Dabei habe ich mich schon in die erste Studie des neuen Luxus-Coupé aus Stuttgart verguckt. Der CL war nie mein Fall, viel zu klobig und irgendwie in der Zeit stehen geblieben, ähnlich wie die meisten Besitzer. Das S Class Coupe Concept, enthüllt auf der IAA 2013, zeigte schon damals den neuen Mut aus der Designschmiede. Und prompt ein Volltreffer auf der ansonsten langweiligen Messe in Frankfurt. Kaum ein Jahr später schien es, als hätte man nur noch die Nummernschilder an das Concept Car dran geschraubt und beim Händler platziert. Endlich mal ein Serienfahrzeug, das seiner Studie nahe steht. Nur die Schnauze musste noch den Crash-Vorschriften angepasst werden, et voila.
Der kleinste Motor, ein 4,7-Liter V8 Biturbo (M278) mit nur wenig akustischen Zugaben, perfekt für den Gentleman, der auf das protzige Rotzen und Fauchen des AMG-Motors verzichten kann. Sattes Blubbern untermalt die Fahrt, da will ich gar nicht mit 250 km/h Vollgas über die Autobahn fliegen, nein, ich möchte mich genau zwischen zwei und dreitausend Umdrehungen pro Minute bewegen. Die Airmatic mag im S500 4Matic (Allradantrieb) nicht den Boden nach Löchern absuchen und diese „ausdämpfen“, doch sie bettet die vier Passagiere dem Preis von über 160.000 Euro angemessen.
Das heißt, das die hinteren Mitfahrer von der Umwelt ohnehin abgeschnitten sind und von der Burmester-Anlage beschallt werden, während die Passagiere sich vorne massieren lassen dürfen, unterdessen erledigt das Coupé den Rest. Für eine effektvolle Massage sollte man übrigens 100 Kilogramm und mehr auf die Waage bringen, da die Sofa-ähnliche Garnitur sonst nicht komplett ausgefüllt wird.
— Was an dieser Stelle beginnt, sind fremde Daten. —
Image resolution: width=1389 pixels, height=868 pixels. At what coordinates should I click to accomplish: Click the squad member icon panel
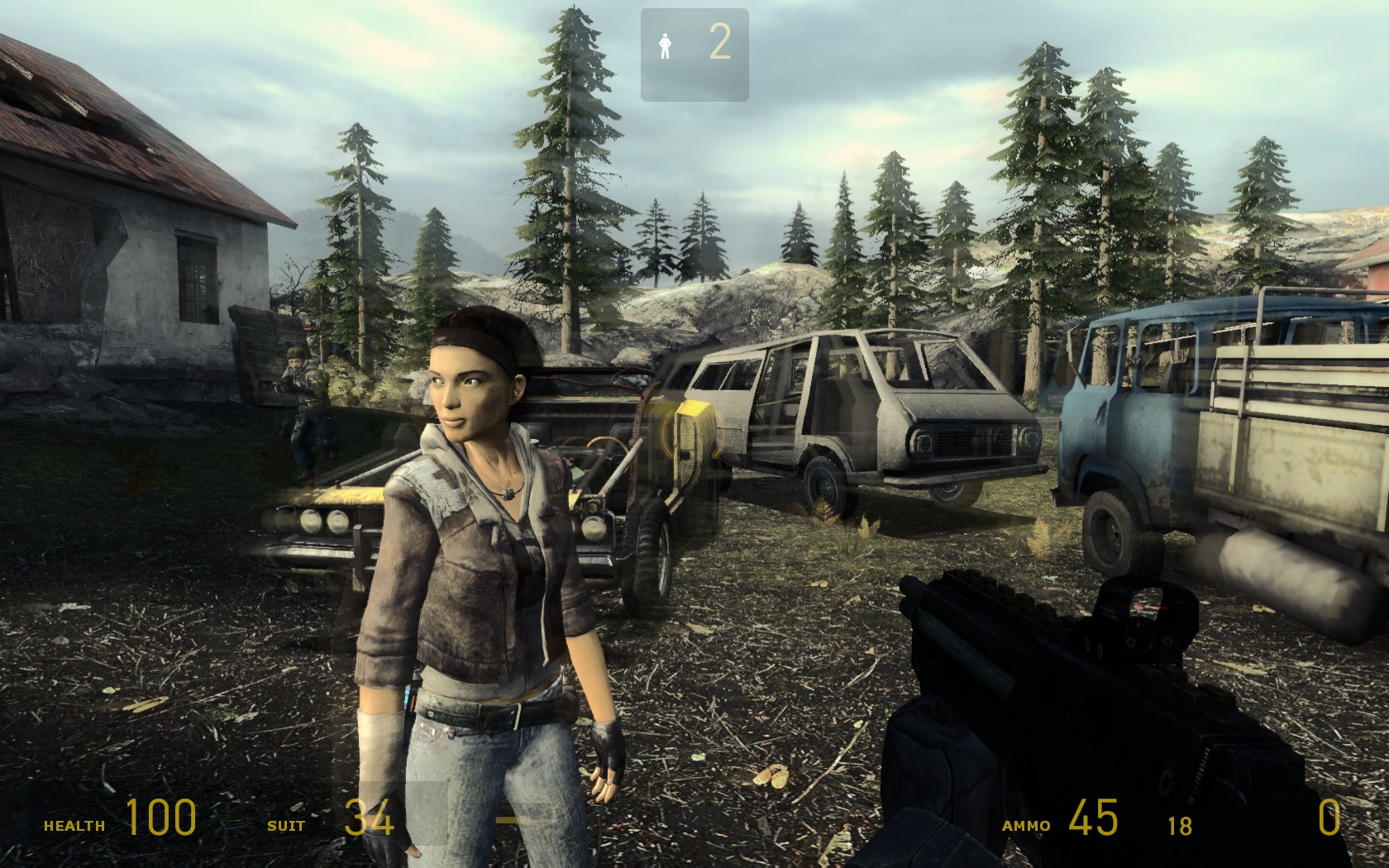pos(694,55)
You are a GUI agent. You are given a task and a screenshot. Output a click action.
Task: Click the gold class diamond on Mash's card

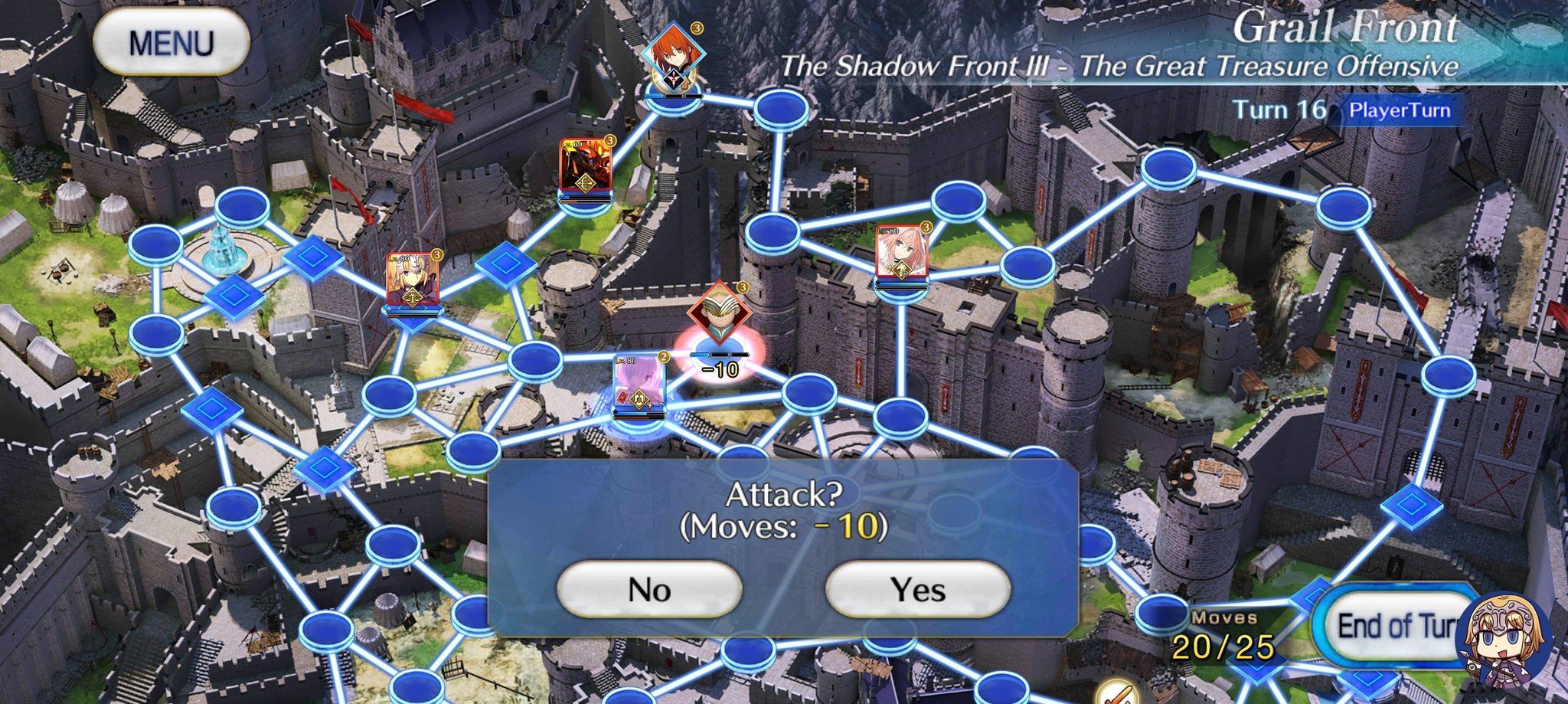[x=639, y=399]
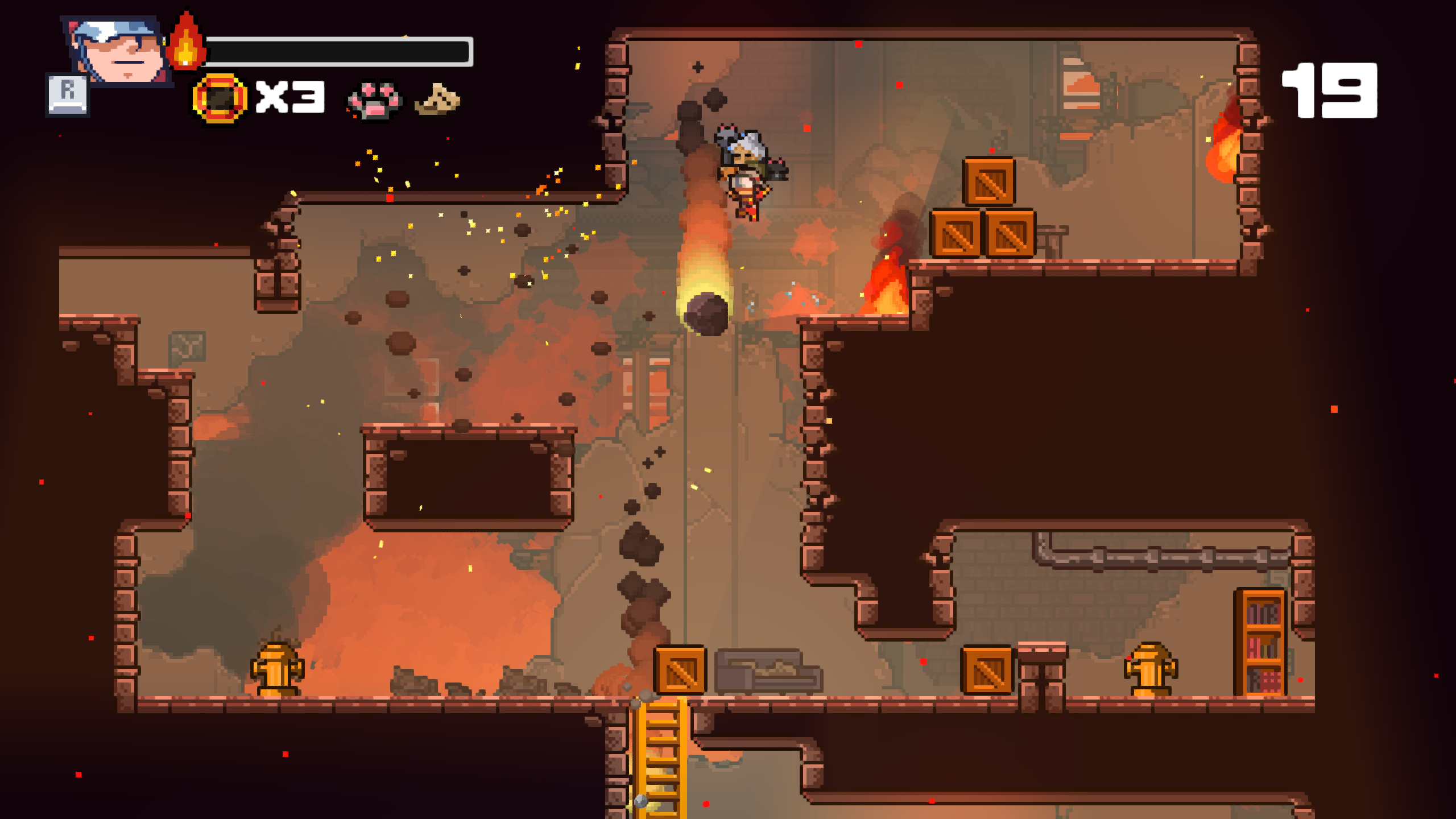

Das Ankommen wird zur Nebensache – ohnehin übernimmt der Autopilot (offiziell Stop&Go Pilot genannt) die lästige Arbeit im Stau und man könnte sich auf angenehmere Dinge, wie den TV Tuner konzentrieren. Doch nur der Beifahrer kann durch den optisch zweigeteilten Bildschirm sich am visuellen Tanz erfreuen.
Abseits des nervigen Stop&Go-Verkehrs belohnt das S-Coupé mit unaufgeregter Schnelligkeit. Wo der Sportwagen den Motor aufheulen lässt, das Heck leicht wird und die Passagiere sich in die Sitze krallen müssen, fährt das Luxus-Coupé kaum langsamer und hält die Waage. Die Karossiere schwebt, wie von Zauberhand getragen, durch die Kurven, ohne das die zwei Tonnen schwere Designschöpfung auch nur den Anschein von Unruhe aufkommen lässt. Auto fahren auf hohem Niveau ohne hohen körperlichen Aufwand.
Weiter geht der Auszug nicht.